Suzanne Strempek Shea (Creative Nonfiction, Fiction) has chronicled her teen crush on Bobby Orr in an essay included in Idol Talk: Women Writers on the Teenage Infatuations That Changed Their Livesjust out from McFarland and co-edited by faculty member Elizabeth Searle and Stonecoast alum Tamra Wilson, and featuring an introduction by teen idol Peter Noone of Herman’s Hermits. Suzanne also is booking talks she’ll do in late October and early November with Mags Riordan, subject of her book This Is Paradise: An Irish Mother’s Grief, an African Village’s Plight and the Medical Clinic That Brought Fresh Hope to Both. Any organization interested in hosting the two for a program detailing the latest work by the Billy Riordan Memorial Clinic in Malawi, which Riordan founded 14 years ago in memory of her late son in an area that previously had one doctor for 800,000 people, should contact Suzanne at sess7@comcast.net. Suzanne’s literary events in the next few months:

  • October 2nd, 7:00 p.m — Celebrating Elisabeth Wilkins Lombardo of Stonecoast’s inaugural class and the launch of her novelThe Afterlife of Kenzaburo Tsuruda,at Print: A Bookstore, in Portland, ME.
  • October 4th, 11th, 18th, and 25th — Leading Four Thursdays of Writing, nights of writing and discussions aimed at starting or restoring a solid writing habit, at Bay Path University, Longmeadow, MA.
  • October 14th — Emceeing Bay Path University’s Writers’ Day, at the university’s Ryan Center in East Longmeadow, MA. Speakers will be Jonathan Green, Karol Jackowski, Lisa Romeo, Sophfronia Scott, and Suzanne.
  • October 16th, 6:30 p.m. — Introducing SexMoneyMurder author Jonathan Green for his talk at Bay Path University’s Hatch Library in Longmeadow, MA.
  • November 3rd, 2:00 p.m. — Speaking at Worcester (MA) Public Library
  • November 15th — Reading with Elizabeth Searle, co-editor, and other contributors to Idol Talk: Women Writers on the Teenage Infatuations That Changed Their Lives, at Women’s Lunch Place, Boston

REQUESTS for ACTION

“Surely this time is unprecedented in U.S. history,” writes Rick Bass. “Sometimes we don’t realize when we are living in history—which is always—but for it to be so obvious to us now that we are, it’s hard not to imagine what people will think, looking back at this time. And what an amazing opportunity to be taking our education in Maine, working in Maine, living in Maine, part or all of the year. If you haven’t yet taken the opportunity to contact Senator Susan Collins yet with regard to Trump’s Supreme Court nomination, and to express outrage to all Republican Senators who seem to be falling over themselves to ‘plow through’ with the Kavanaugh nomination before any more assault and misconduct and scandal is uncovered, please do. Senator Collins’ contact info is: https://www.collins.senate.gov/contact/  Your letters—as citizens/residents/employees of Maine—are priceless, in these circumstances. This is one of the last tattered threads of democracy that remains, for now, wherein your letter to Sen. Collins will have disproportionate power. Please use it while you can.”

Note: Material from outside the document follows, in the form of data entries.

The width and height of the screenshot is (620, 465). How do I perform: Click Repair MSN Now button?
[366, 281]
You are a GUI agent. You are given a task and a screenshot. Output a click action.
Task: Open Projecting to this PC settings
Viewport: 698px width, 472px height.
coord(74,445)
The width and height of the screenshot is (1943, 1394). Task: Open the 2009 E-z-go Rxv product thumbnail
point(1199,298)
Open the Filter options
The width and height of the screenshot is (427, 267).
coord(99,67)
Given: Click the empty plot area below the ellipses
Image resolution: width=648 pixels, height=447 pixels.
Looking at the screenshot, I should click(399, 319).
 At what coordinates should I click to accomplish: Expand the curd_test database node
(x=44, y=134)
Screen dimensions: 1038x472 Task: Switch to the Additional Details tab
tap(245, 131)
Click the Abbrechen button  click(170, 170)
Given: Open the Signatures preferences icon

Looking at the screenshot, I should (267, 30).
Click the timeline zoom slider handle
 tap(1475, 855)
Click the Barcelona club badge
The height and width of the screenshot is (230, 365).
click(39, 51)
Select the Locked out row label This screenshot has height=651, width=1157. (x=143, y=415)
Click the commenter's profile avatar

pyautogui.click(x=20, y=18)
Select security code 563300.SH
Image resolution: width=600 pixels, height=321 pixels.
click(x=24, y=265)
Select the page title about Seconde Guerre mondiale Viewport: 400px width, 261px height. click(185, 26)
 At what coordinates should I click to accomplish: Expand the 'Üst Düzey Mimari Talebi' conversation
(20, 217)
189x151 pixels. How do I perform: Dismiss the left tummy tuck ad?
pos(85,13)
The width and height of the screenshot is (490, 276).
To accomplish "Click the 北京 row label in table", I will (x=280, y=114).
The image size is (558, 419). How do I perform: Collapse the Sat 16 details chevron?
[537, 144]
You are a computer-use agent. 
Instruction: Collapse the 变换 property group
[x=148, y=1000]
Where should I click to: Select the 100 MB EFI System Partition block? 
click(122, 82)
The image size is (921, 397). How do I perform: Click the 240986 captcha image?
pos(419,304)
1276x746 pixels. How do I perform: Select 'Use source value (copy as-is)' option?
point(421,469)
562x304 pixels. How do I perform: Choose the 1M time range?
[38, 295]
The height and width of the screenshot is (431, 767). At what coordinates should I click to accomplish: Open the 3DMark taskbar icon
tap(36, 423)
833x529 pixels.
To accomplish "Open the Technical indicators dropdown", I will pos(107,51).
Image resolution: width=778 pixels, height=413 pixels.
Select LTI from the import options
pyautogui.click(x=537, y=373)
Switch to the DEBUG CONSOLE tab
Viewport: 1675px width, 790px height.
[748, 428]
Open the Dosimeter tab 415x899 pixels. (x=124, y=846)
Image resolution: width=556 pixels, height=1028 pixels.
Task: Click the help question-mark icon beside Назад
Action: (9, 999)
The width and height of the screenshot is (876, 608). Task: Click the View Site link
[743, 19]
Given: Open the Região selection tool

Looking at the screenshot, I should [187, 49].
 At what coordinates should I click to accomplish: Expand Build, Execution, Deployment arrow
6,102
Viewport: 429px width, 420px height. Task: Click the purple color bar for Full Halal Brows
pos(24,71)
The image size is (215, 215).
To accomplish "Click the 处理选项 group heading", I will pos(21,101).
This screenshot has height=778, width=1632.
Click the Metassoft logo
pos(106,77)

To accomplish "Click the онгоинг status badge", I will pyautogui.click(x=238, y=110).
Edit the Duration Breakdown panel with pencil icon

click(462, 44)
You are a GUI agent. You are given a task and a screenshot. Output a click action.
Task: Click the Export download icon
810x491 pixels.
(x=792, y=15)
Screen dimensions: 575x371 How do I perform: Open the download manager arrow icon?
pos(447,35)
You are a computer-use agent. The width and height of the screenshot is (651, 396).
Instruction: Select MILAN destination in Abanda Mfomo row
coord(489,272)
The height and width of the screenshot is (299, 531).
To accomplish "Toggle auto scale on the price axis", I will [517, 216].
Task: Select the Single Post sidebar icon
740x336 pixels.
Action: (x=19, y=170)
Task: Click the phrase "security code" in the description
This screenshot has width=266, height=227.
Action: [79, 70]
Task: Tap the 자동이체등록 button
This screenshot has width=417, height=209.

Bass is also fighting a local battle in Montana, for the protection of public lands—another of the trappings of democracy, like free speech—and asks those correspondents who contact Senator Collins to also consider putting in a word for his beloved Yaak Valley, where an international thru-hiker trail threatens the most endangered population of grizzly bears in Montana. “Send a copy please to Sen. Collins, Senator Jon Tester of Montana, and a copy to the Yaak Valley Forest Council as well.” Bass’s struggles to fight the international thru-trail—“a human highway through the bears’ last designated core habitat”—was recently profiled in a New Yorker podcast by Scott Carrier. Other information about the movement to re-route the trail in order to protect grizzlies (and hikers) can be found on the website. “Your letter doesn’t have to be fancy or complicated,” he says. “Just carry the message that any trail re-route needs to avoid all designated core grizzly habitat. THANK YOU!” He says he is even willing to waive the adverb rule in a special dispensation of gratitude. That’s how desperate it is.